BEGIN RECORDED DATA
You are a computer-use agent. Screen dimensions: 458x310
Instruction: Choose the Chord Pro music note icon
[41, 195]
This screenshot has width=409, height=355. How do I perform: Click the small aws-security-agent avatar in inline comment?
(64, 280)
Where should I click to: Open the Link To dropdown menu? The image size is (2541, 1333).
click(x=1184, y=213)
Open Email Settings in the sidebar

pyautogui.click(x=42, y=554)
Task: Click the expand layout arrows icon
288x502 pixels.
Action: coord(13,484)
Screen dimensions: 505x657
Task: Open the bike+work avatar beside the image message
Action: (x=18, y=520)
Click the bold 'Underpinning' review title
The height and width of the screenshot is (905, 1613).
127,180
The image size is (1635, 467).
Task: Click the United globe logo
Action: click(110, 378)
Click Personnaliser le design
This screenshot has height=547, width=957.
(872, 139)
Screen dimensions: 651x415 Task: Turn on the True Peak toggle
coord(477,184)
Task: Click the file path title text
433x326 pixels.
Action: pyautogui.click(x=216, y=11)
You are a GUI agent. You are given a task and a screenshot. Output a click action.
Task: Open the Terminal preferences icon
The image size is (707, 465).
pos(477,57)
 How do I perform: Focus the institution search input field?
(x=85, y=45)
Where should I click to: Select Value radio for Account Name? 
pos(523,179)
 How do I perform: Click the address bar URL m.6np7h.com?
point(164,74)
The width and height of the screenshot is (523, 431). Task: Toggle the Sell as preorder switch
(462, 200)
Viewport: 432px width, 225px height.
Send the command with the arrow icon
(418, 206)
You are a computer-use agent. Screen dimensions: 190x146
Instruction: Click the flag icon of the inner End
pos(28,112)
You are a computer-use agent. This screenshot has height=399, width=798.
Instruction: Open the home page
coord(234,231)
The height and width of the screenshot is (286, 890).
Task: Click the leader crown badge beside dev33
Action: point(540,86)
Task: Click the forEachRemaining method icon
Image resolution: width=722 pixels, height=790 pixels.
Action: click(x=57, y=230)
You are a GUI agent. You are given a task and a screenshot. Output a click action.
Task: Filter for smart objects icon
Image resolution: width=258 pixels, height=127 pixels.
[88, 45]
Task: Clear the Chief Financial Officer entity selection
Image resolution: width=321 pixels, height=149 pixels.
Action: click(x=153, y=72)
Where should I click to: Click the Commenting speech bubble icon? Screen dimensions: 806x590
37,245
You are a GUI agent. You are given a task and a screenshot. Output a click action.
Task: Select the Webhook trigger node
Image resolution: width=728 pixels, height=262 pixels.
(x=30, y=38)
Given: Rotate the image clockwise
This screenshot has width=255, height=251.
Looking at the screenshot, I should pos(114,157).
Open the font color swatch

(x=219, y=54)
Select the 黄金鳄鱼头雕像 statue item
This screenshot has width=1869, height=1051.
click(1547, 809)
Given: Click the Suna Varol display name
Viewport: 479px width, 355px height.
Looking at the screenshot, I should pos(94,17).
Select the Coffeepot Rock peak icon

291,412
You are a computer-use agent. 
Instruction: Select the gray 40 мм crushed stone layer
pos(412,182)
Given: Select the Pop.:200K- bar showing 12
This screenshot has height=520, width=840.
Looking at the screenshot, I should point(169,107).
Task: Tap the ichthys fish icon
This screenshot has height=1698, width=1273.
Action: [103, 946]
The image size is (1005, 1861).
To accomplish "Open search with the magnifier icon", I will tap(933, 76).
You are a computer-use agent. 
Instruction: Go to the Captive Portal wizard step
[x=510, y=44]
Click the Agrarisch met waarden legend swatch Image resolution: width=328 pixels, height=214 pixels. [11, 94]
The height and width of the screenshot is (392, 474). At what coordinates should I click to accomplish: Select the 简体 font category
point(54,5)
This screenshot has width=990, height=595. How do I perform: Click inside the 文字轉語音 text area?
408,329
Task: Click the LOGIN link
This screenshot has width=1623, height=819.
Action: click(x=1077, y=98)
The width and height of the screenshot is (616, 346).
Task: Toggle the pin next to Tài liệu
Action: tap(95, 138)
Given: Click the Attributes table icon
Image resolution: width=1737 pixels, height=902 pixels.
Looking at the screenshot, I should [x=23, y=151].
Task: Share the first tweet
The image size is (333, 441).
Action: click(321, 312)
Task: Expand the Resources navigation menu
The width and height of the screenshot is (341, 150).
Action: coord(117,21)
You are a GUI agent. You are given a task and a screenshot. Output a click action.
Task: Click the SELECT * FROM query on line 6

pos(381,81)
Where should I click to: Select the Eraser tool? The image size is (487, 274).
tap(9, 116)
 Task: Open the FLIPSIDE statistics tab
END RECORDED DATA
INSTRUCTIONS FOR THE TASK:
Write out exactly the lines above from the line with "This screenshot has width=255, height=251." through the line with "Click the Agrarisch", both of them included, and leave out all other lines.

REPLY TO THE EXERCISE:
This screenshot has width=255, height=251.
Looking at the screenshot, I should pos(114,157).
Open the font color swatch

(x=219, y=54)
Select the 黄金鳄鱼头雕像 statue item
This screenshot has width=1869, height=1051.
click(1547, 809)
Given: Click the Suna Varol display name
Viewport: 479px width, 355px height.
Looking at the screenshot, I should pos(94,17).
Select the Coffeepot Rock peak icon

291,412
You are a computer-use agent. 
Instruction: Select the gray 40 мм crushed stone layer
pos(412,182)
Given: Select the Pop.:200K- bar showing 12
This screenshot has height=520, width=840.
Looking at the screenshot, I should point(169,107).
Task: Tap the ichthys fish icon
This screenshot has height=1698, width=1273.
Action: [103, 946]
The image size is (1005, 1861).
To accomplish "Open search with the magnifier icon", I will tap(933, 76).
You are a computer-use agent. 
Instruction: Go to the Captive Portal wizard step
[x=510, y=44]
Click the Agrarisch met waarden legend swatch Image resolution: width=328 pixels, height=214 pixels. [11, 94]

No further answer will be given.